When markets closed heavily in the red on the first day of trading in the new year, all sorts of statements were made about how this year’s fate had been sealed. And since then the losses have only got worse: bad omen or not?

Question: when was the last time markets lost 7% in one week? Late August. And before that? December 2014. I suspect most readers can still remember the August correction, but December 2014? And yet, it’s true: from close on 8 December to close on the 15 December 2014 the Amsterdam exchange lost 7.3%. A painful slap that must have caused a lot of turmoil in that time, but that we can barely remember now. Dustbin of history. Because this happened at the end of a pretty strong year, the fate of that single down week was sealed in advance.

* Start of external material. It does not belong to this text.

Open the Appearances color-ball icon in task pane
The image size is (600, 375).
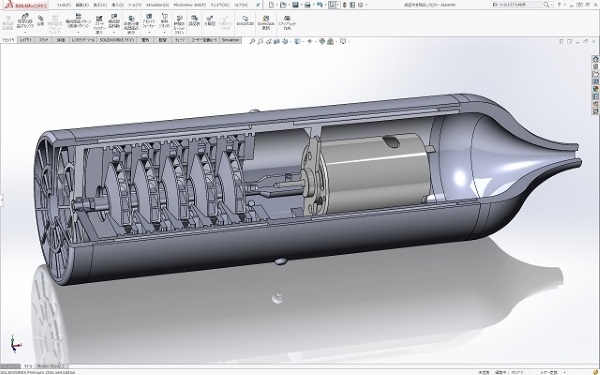tap(595, 89)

And that’s the difference between the first trading day or week of the year and all other days or weeks. Throughout the year, the closing level of the AEX on 31 December is seen as the benchmark for the new year, so a poor first week sticks in the memory for much longer than a bad week some other time during the year. And that applies much more so to the first trading day: closing 4 January with a loss of 2.3% somehow feels more threatening than the 3.7% loss on 3 December 2015. What’s more, in 2015 there were 12 trading days with larger losses and I’ll bet that there are few people who could name them.

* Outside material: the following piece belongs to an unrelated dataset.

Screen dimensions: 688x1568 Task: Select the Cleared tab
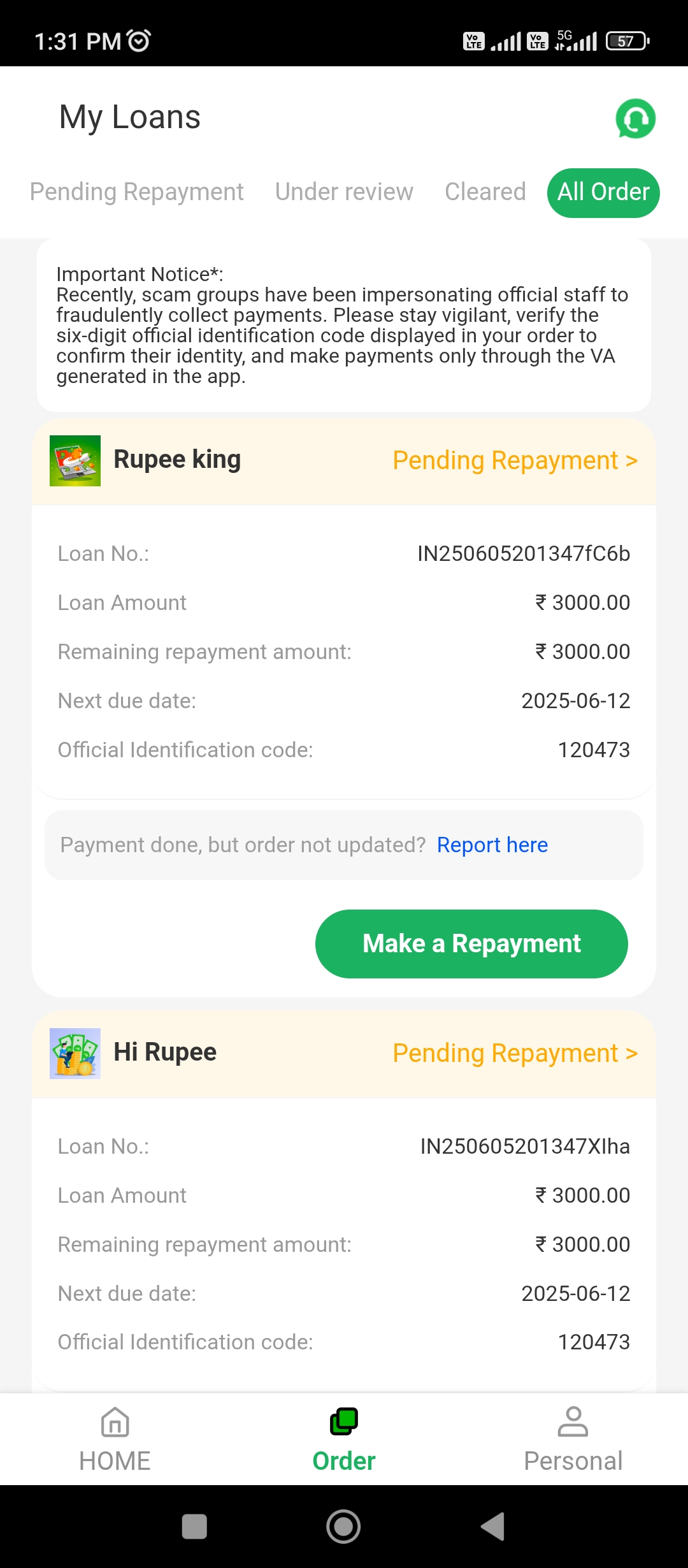485,192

The conclusion? It’s important to emphasize that we seem to place greater weight on the first trading day and the first trading week of a year.

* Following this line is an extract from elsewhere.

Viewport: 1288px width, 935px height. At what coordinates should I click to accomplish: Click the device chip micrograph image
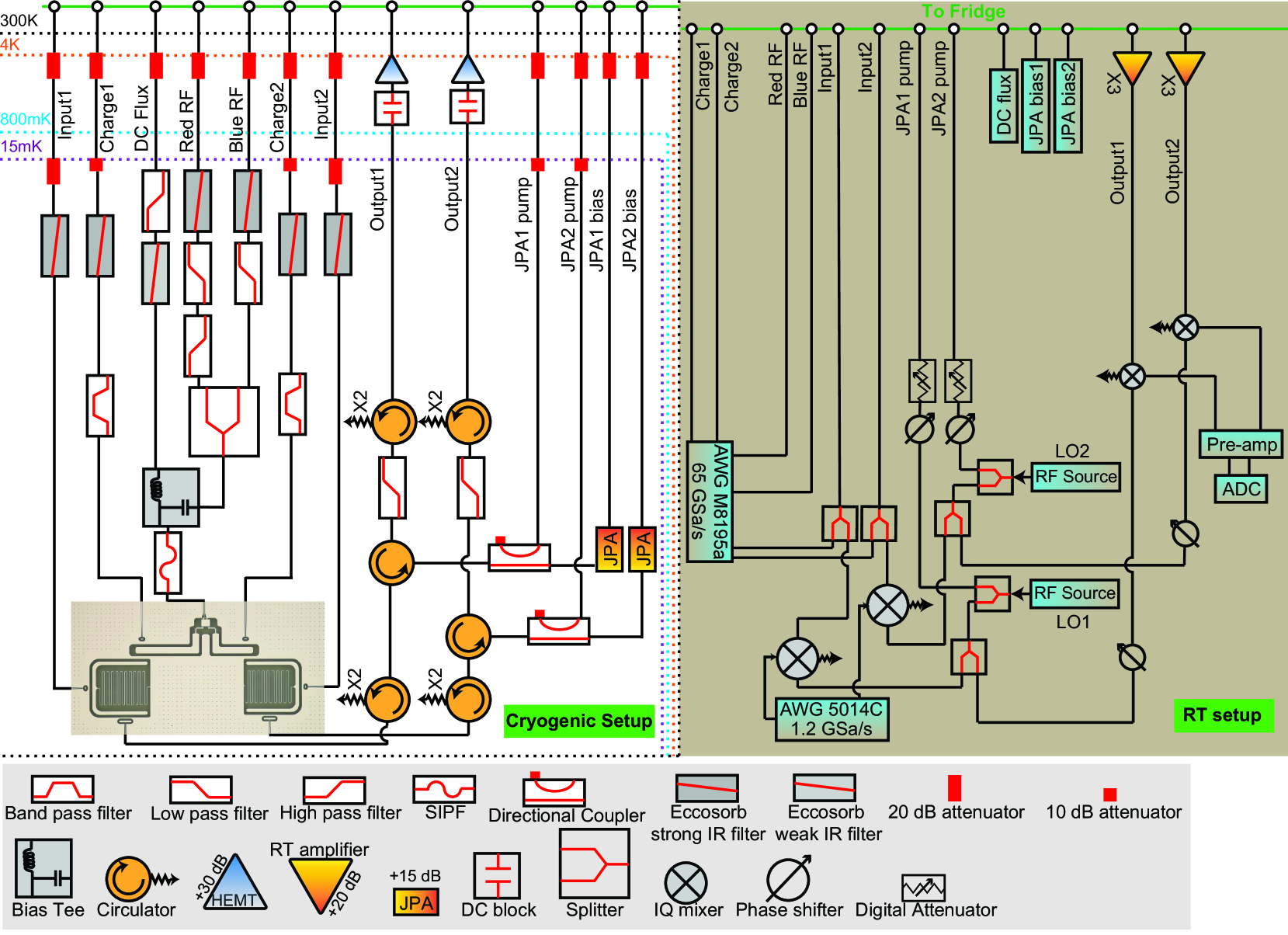tap(197, 667)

Which finally brings me to this week’s graph. It’s a very simple thing that shows how often the market (the Dow Jones in this case) closes the year with a negative result. The left-hand column shows the percentage for years in which the first trading day was positive, and the right-hand column the percentage for years in which the first trading day was negative. In words: after a positive first trading day (left hand side), the chance of a negative trading year is 26%, but after a negative first trading day (right hand side) that percentage rises to nearly 50%. As a nerdy statement: above the graph it states incorrectly that these are ‘the odds’. They are not: these are simply the results we have observed in the past, but that’s a minor quibble.

I must say it looks very impressive. But one note of caution to state from the off is that we still have 50% odds on a positive close to the year after a negative first trading day, so we can conclude straight away that it’s too early to write off 2016 just yet.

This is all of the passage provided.